The Judicial Reform and Institutional Strengthening (JURIS) Project has resumed with the expectation that it would be complete by the end of May.
The project was temporarily halted to address some administrative issues at the level of the Office of the Chief Justice.
President of the Grenada Bar Association (GBA), Ruggles Ferguson told THE NEW TODAY newspaper that when the project was suspended last October just over 90 matters had been completed.
Ferguson said that the high court judge hearing the matters Justice is now charged with the responsibility of completing the remaining 80 cases.
The original aim was to complete 175 matters by the end of November 2015.

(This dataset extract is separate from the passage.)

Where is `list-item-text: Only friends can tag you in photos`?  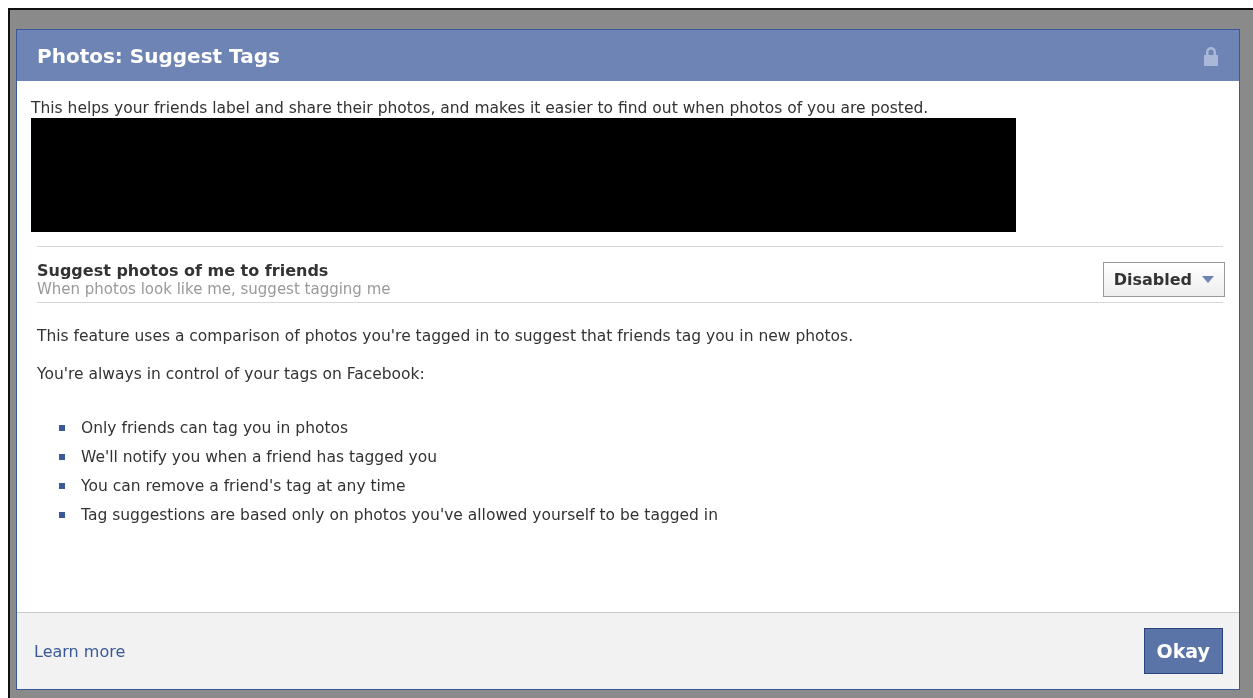 list-item-text: Only friends can tag you in photos is located at coordinates (215, 428).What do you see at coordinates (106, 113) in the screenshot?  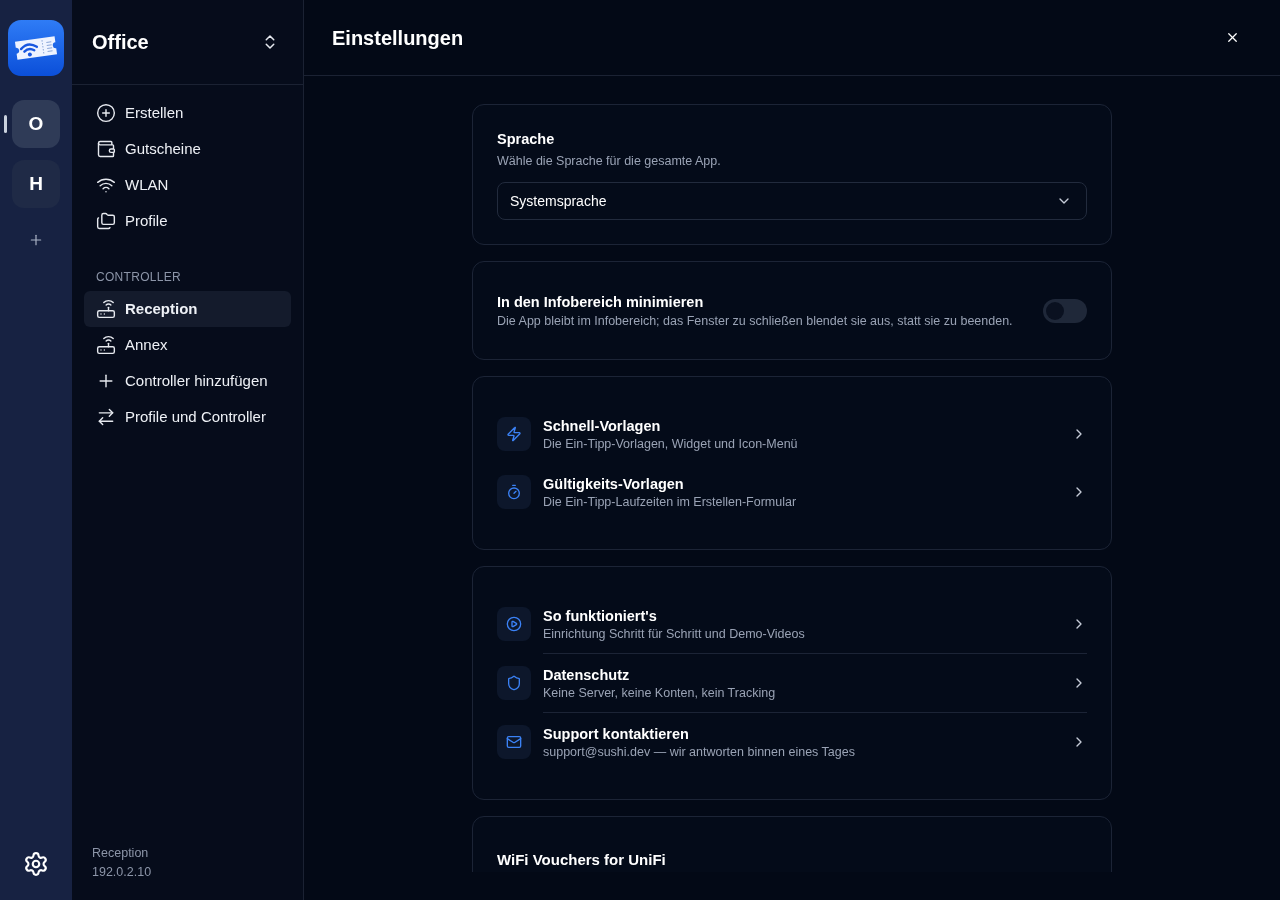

According to the GBA President, when the JURIS Project was launched the idea was to have two judges sitting full time to hear matters.
However, Ferguson said that for a brief period last October the project never had two judges sitting, and because there was only one judge that affected the pace of the project.
It is anticipated that there may be a second judge available for the JURIS Project by the beginning of March.
Ferguson said this could be good news for the project because it is difficult to have one judge hearing matters consistently every three days, and delivering judgements on a significant number of matters.
In January 2015, the ECSC collaborated with the Government of Grenada for the commencement of the JURIS Project, which is geared at reducing the backlog of civil cases on the island.
The main focus was on cases deemed to be ready for trial as of the end of December 2013, but with no trial date fixed or the date which was fixed was for the years 2018 and beyond.
The approach taken to create a dent in the backlog of cases was scheduled mediation, and if not settled at that level then there will be a trial.
Ferguson described mediation as a key element of the JURIS Project and indicated that it is impossible to complete all of the court matters only by trial.
“Hopefully, between the success of mediation and the ability to schedule and complete these trials in a timely manner, we should have all those matters that are in the backlog as of December 2013 being completed as I anticipate by May 2016,” he said.
In her address at the start of the Law Year last year, Chief Justice Janice Pereira indicated that the overall aim of the JURIS Project is to improve the delivery of judicial services of CARICOM independent sovereign States and Associated Member States.
Chief Justice Pereira hopes that the project will achieve success and become a useful model to replicate in other Member States and Territories.